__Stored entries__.
········
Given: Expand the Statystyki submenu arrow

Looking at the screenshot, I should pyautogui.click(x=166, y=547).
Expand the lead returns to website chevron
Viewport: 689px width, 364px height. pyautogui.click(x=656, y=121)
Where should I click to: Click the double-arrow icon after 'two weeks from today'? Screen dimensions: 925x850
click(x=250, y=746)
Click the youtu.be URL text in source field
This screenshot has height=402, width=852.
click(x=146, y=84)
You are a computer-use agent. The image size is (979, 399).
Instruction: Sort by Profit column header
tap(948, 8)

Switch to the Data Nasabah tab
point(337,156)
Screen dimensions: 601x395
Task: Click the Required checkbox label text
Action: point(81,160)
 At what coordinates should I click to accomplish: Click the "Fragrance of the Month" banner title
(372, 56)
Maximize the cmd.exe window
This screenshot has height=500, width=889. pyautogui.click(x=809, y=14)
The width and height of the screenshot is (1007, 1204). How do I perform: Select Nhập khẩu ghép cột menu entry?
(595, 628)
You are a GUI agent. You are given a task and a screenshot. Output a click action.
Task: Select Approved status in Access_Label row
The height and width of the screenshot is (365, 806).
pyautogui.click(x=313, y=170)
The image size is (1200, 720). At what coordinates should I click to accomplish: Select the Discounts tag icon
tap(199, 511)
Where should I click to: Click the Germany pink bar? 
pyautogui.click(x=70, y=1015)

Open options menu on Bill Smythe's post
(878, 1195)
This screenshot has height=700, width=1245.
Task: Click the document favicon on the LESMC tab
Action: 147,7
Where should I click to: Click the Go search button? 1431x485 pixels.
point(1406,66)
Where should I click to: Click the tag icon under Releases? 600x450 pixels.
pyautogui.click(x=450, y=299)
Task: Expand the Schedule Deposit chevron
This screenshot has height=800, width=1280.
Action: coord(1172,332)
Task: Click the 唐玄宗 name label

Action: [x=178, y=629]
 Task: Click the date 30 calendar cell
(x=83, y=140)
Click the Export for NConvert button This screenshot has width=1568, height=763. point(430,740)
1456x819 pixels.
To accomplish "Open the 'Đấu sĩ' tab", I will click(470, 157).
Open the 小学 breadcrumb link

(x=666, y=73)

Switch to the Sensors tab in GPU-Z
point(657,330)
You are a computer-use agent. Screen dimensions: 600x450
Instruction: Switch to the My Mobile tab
········
__Your goal__. After reading the data above, return it verbatim in full.

__Answer to the exercise__.
Given: Expand the Statystyki submenu arrow

Looking at the screenshot, I should pyautogui.click(x=166, y=547).
Expand the lead returns to website chevron
Viewport: 689px width, 364px height. pyautogui.click(x=656, y=121)
Where should I click to: Click the double-arrow icon after 'two weeks from today'? Screen dimensions: 925x850
click(x=250, y=746)
Click the youtu.be URL text in source field
This screenshot has height=402, width=852.
click(x=146, y=84)
You are a computer-use agent. The image size is (979, 399).
Instruction: Sort by Profit column header
tap(948, 8)

Switch to the Data Nasabah tab
point(337,156)
Screen dimensions: 601x395
Task: Click the Required checkbox label text
Action: point(81,160)
 At what coordinates should I click to accomplish: Click the "Fragrance of the Month" banner title
(372, 56)
Maximize the cmd.exe window
This screenshot has height=500, width=889. pyautogui.click(x=809, y=14)
The width and height of the screenshot is (1007, 1204). How do I perform: Select Nhập khẩu ghép cột menu entry?
(595, 628)
You are a GUI agent. You are given a task and a screenshot. Output a click action.
Task: Select Approved status in Access_Label row
The height and width of the screenshot is (365, 806).
pyautogui.click(x=313, y=170)
The image size is (1200, 720). At what coordinates should I click to accomplish: Select the Discounts tag icon
tap(199, 511)
Where should I click to: Click the Germany pink bar? 
pyautogui.click(x=70, y=1015)

Open options menu on Bill Smythe's post
(878, 1195)
This screenshot has height=700, width=1245.
Task: Click the document favicon on the LESMC tab
Action: 147,7
Where should I click to: Click the Go search button? 1431x485 pixels.
point(1406,66)
Where should I click to: Click the tag icon under Releases? 600x450 pixels.
pyautogui.click(x=450, y=299)
Task: Expand the Schedule Deposit chevron
This screenshot has height=800, width=1280.
Action: coord(1172,332)
Task: Click the 唐玄宗 name label

Action: [x=178, y=629]
 Task: Click the date 30 calendar cell
(x=83, y=140)
Click the Export for NConvert button This screenshot has width=1568, height=763. point(430,740)
1456x819 pixels.
To accomplish "Open the 'Đấu sĩ' tab", I will click(470, 157).
Open the 小学 breadcrumb link

(x=666, y=73)

Switch to the Sensors tab in GPU-Z
point(657,330)
You are a computer-use agent. Screen dimensions: 600x450
Instruction: Switch to the My Mobile tab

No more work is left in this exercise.